The research of the Nuclear Chemistry Group explores fundamental properties of nuclear matter and the dynamics of complex nuclear reactions induced by heavy ions or relativistic protons/antiprotons. Such information is relevant for understanding the structure of cosmological objects (neutron stars), as well as for processes like the production of heavy elements during the evolution of stars, the generation of cosmic rays, and supernova dynamics. Experimental and theoretical studies of nuclear fragmentation into clusters are conducted to explore in-medium nucleonic interactions and microscopic correlations. This research contributes to the fundamental interdisciplinary task of understanding formation, decay, and properties of clusters as microscopic, quantum objects. New accelerator facilities have opened a new area of research: the study of phenomena associated with the neutron-proton asymmetry, e.g., the isospin dependence of nuclear interactions and of the nuclear equation of state.

Interesting reaction phenomena include the survival of massive projectile and target remnants even in energetic head-on collisions, as well as the emission of simple and complex nuclear fragments on a fast time scale. Consistency and kinematics of these products are indicative of non-equilibrium cluster decay processes reminiscent of the sudden fracture of disordered media. Specific goals of the research program include tests for the equilibration of excitation energies and mass-to-charge densities of colliding projectile and target nuclei.
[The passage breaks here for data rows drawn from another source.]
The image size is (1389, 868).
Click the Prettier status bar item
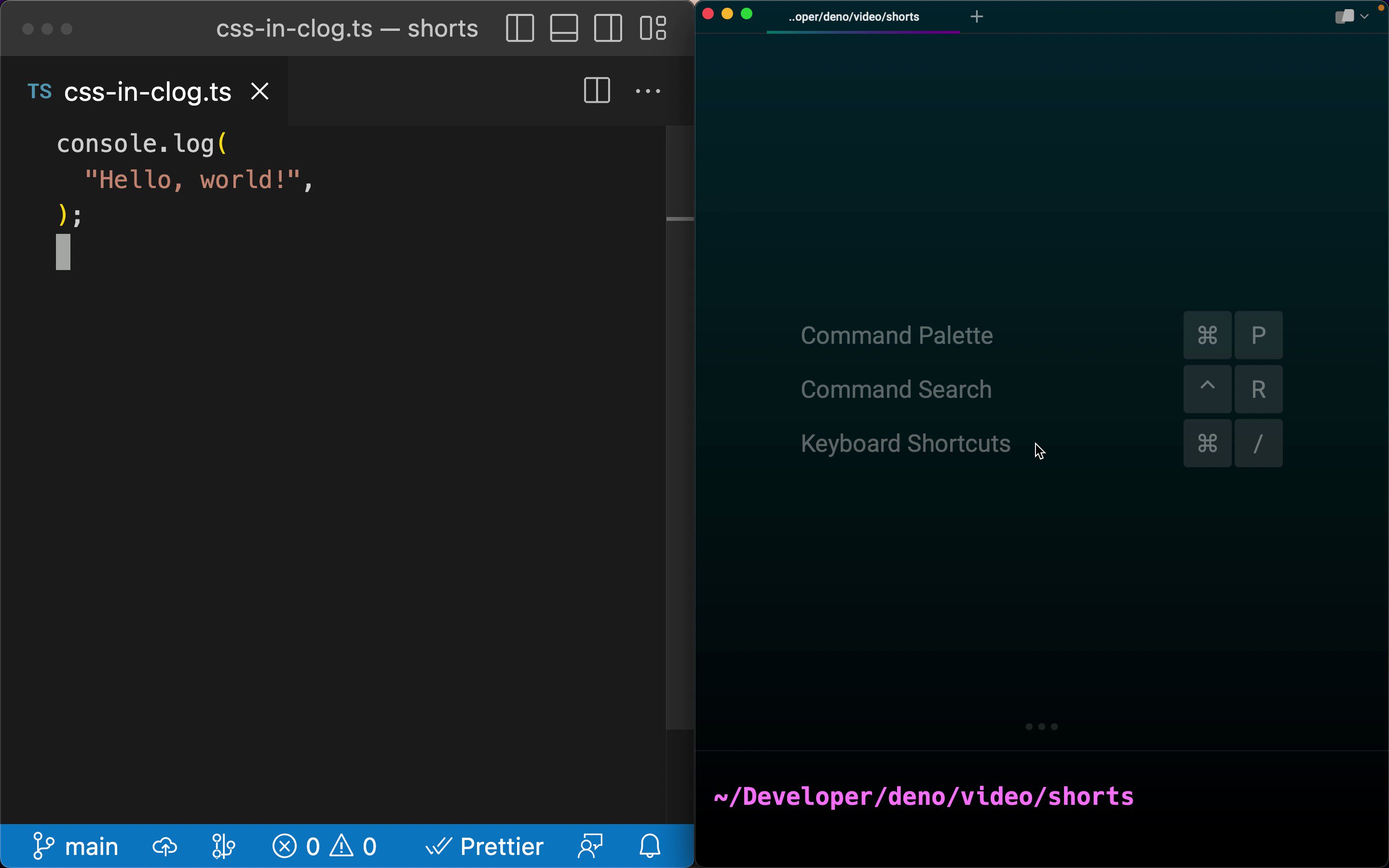[x=485, y=846]
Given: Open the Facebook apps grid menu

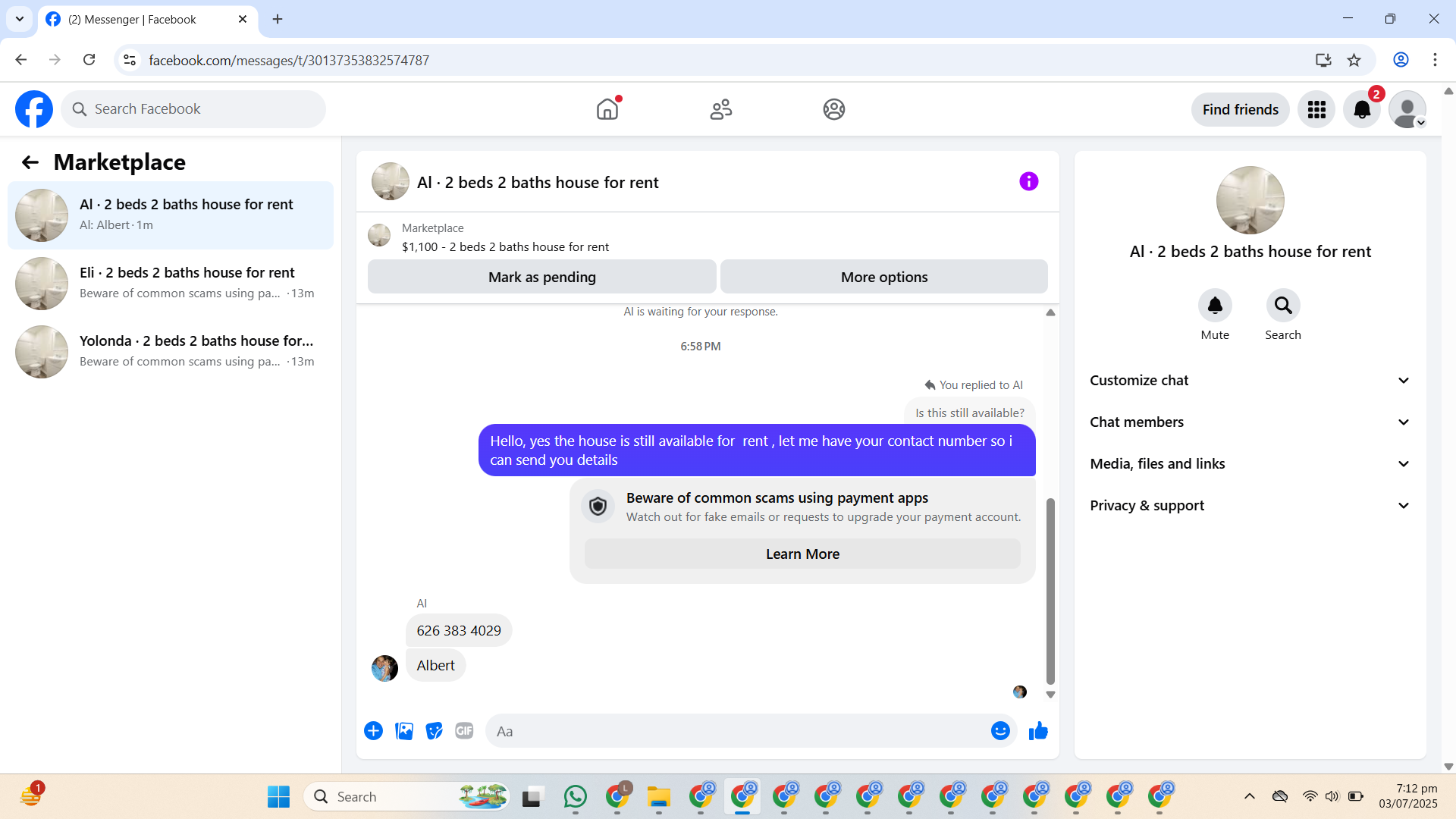Looking at the screenshot, I should (x=1316, y=110).
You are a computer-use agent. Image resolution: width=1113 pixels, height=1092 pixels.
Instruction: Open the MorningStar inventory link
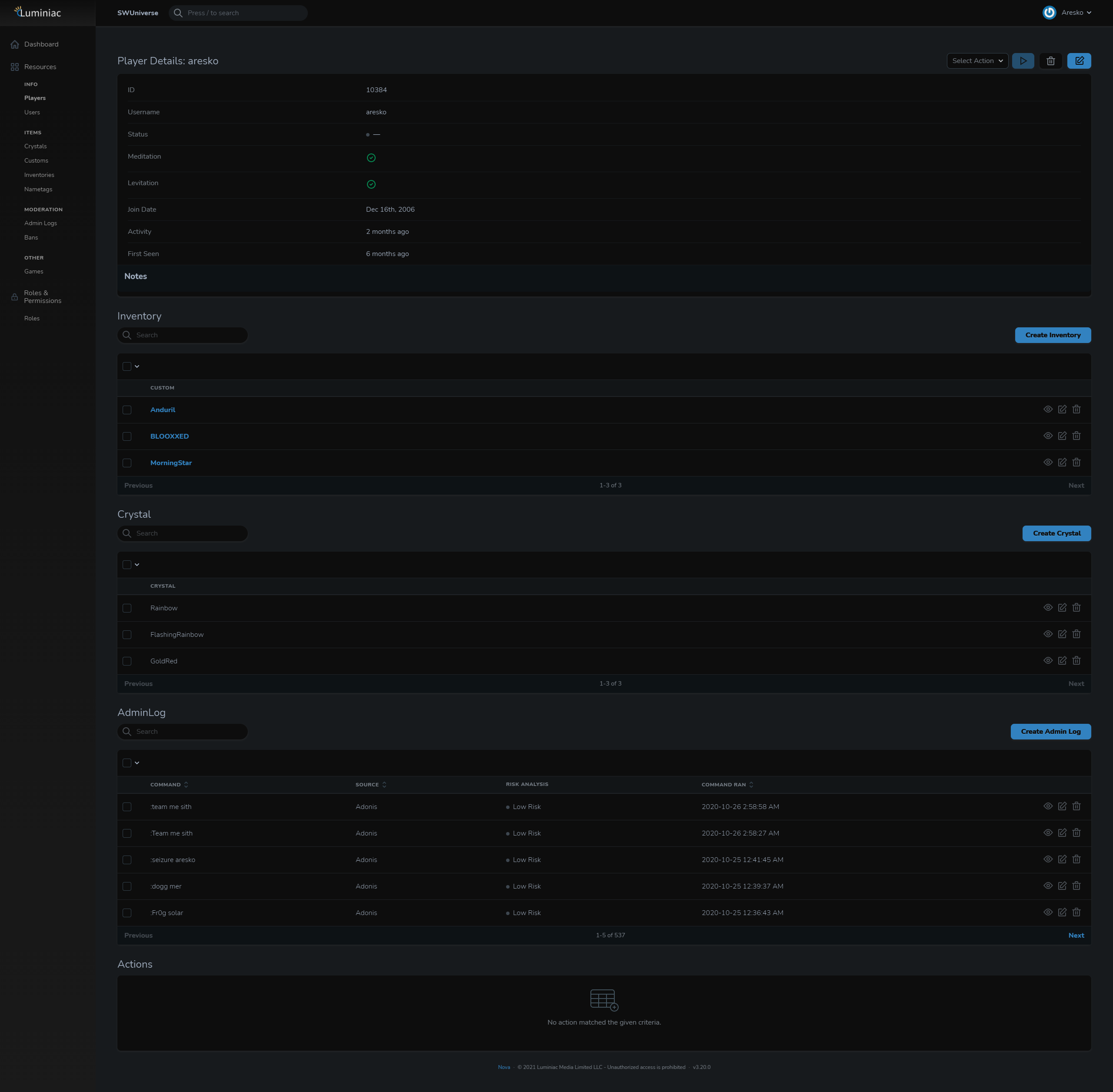[x=171, y=462]
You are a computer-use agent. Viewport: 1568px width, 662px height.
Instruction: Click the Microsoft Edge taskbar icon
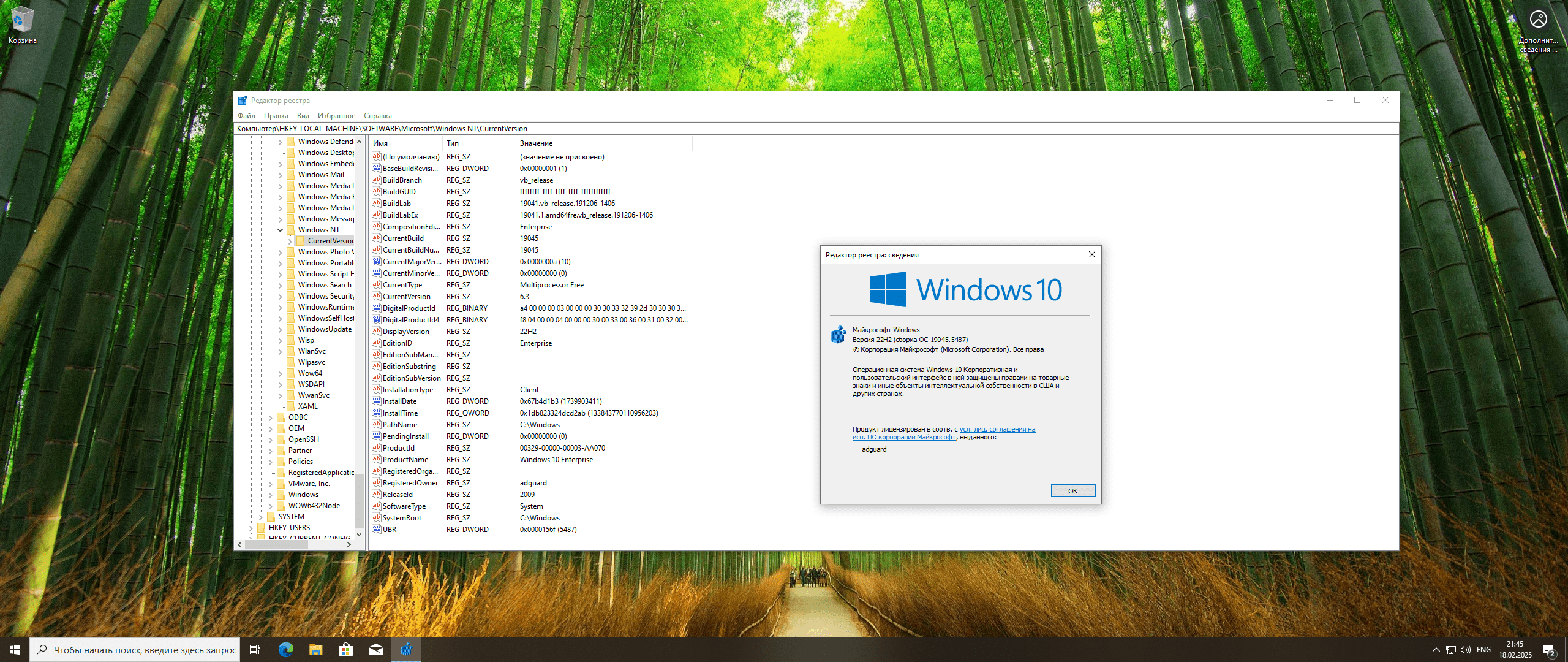click(286, 650)

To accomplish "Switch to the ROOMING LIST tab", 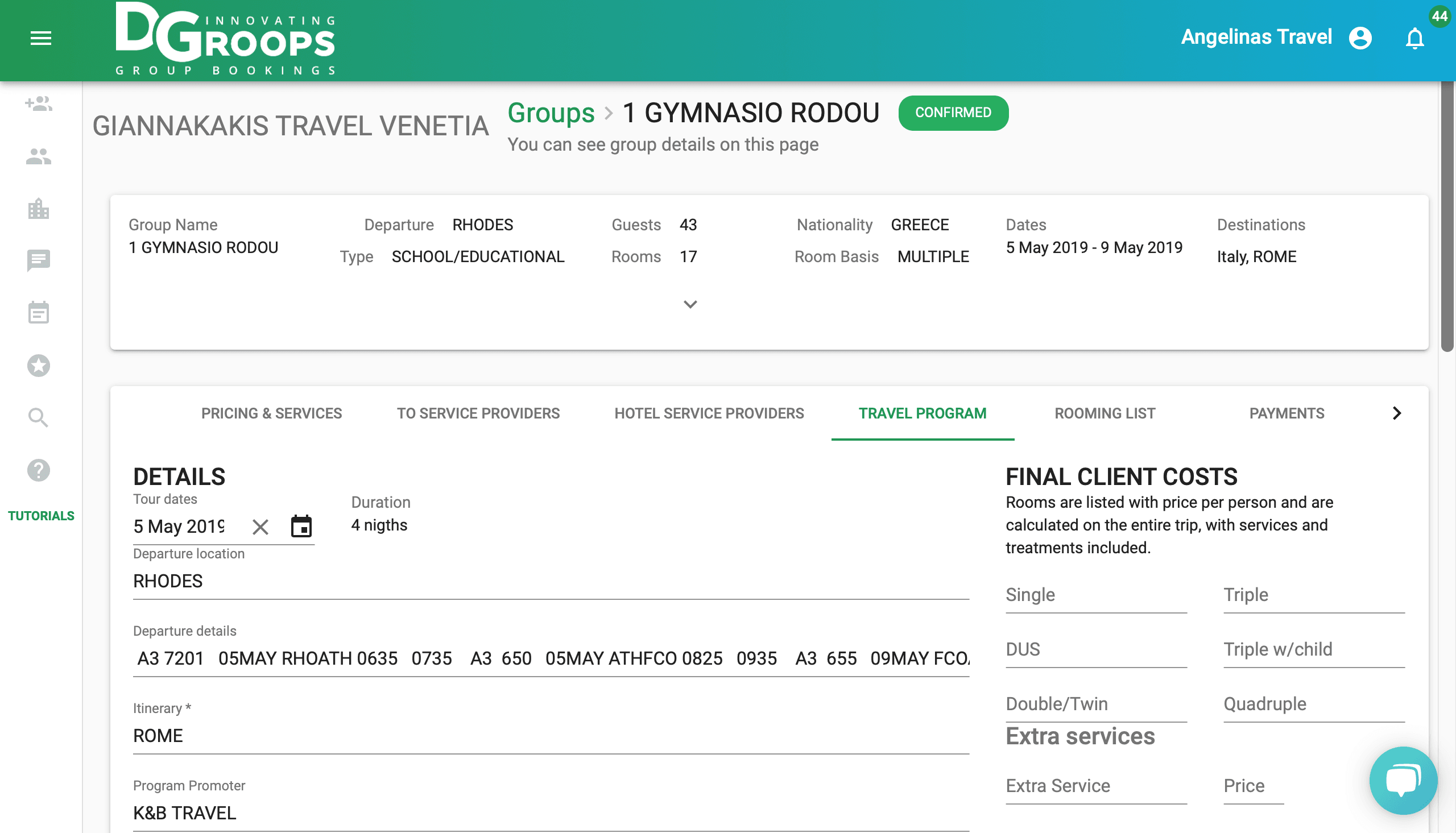I will pos(1104,413).
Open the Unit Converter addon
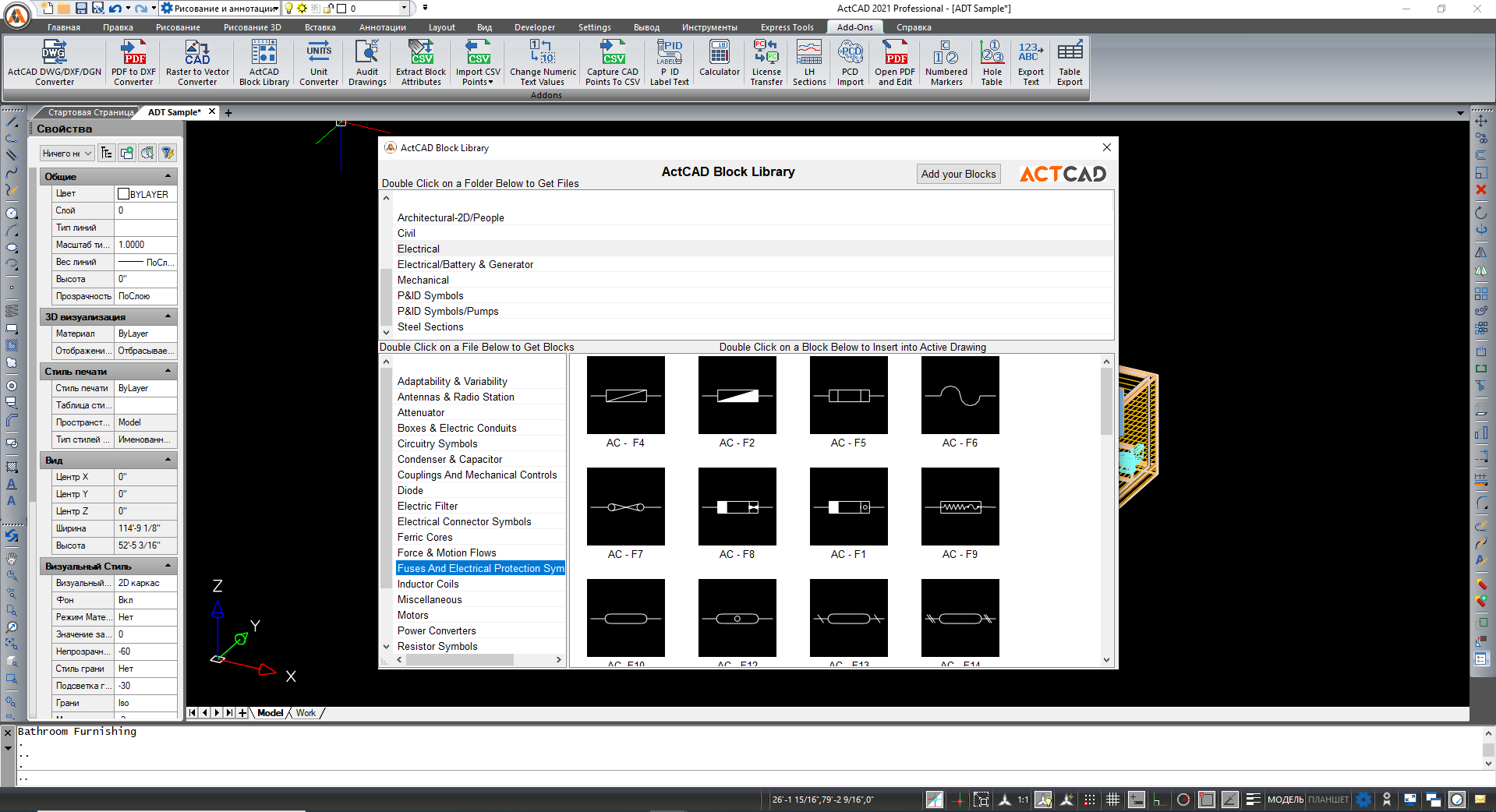Viewport: 1496px width, 812px height. (x=318, y=62)
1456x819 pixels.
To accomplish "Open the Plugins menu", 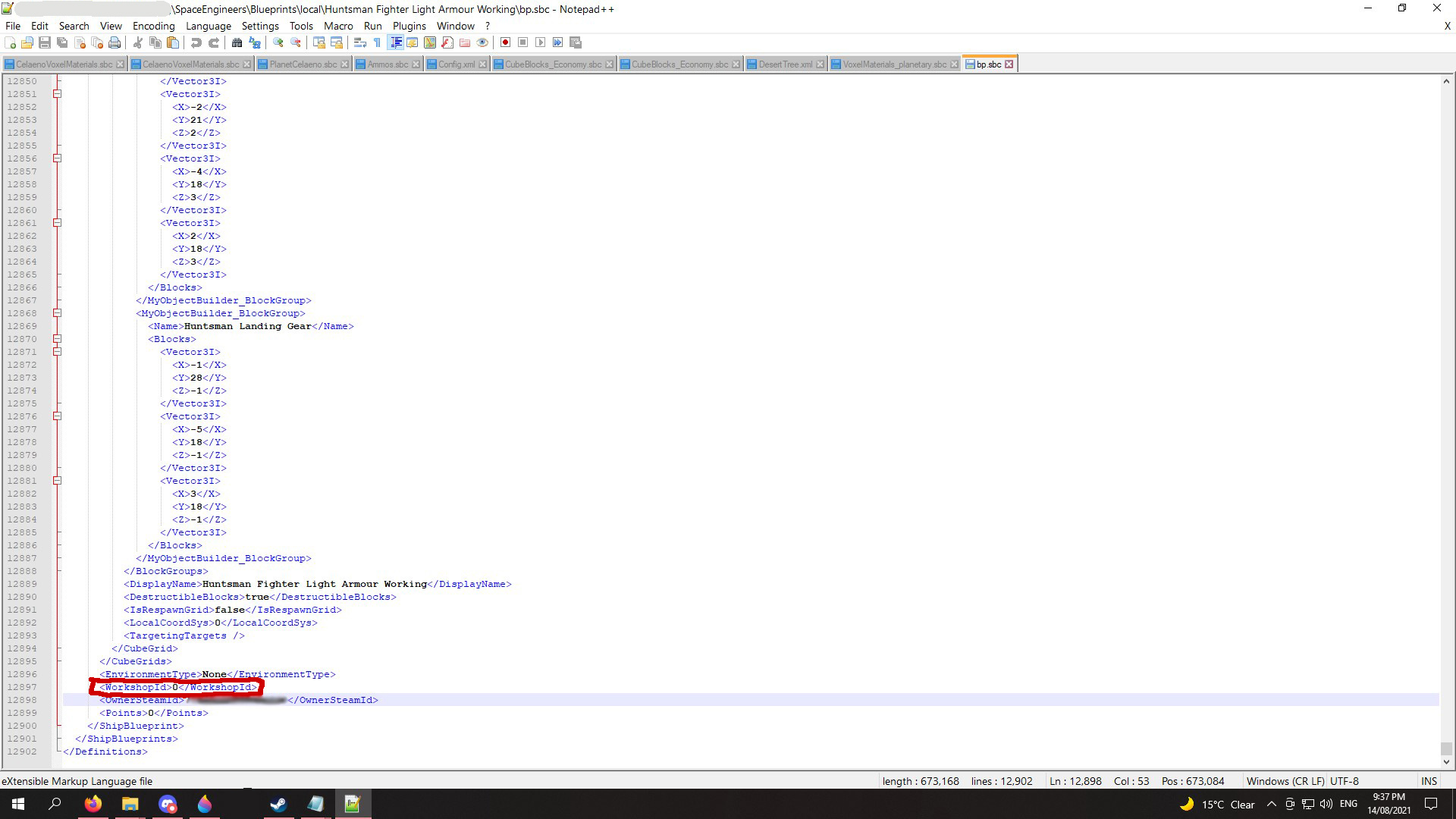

A search is being conducted for limits to the stability of hot nuclear systems undergoing novel decay processes. This study utilizes relativistic protons and antiprotons, in addition to heavy ions.

Relativistic nucleons are also used to induce cascades of spallation reactions in different materials, processes which are both of theoretical interest and practical relevance for the transmutation of materials.

Unique experimental techniques employed by the nuclear chemistry group include the use of combinations of highly efficient 4p charged-particle detector arrays and neutron calorimeters, of sophisticated time-of -flight spectrometers, multi-element solid-state detectors, and detector telescopes of broad dynamic range. The group develops signal-processing electronics at the leading edge of present-day technology. Experiments have been performed at various nuclear research centers in the United States and Europe.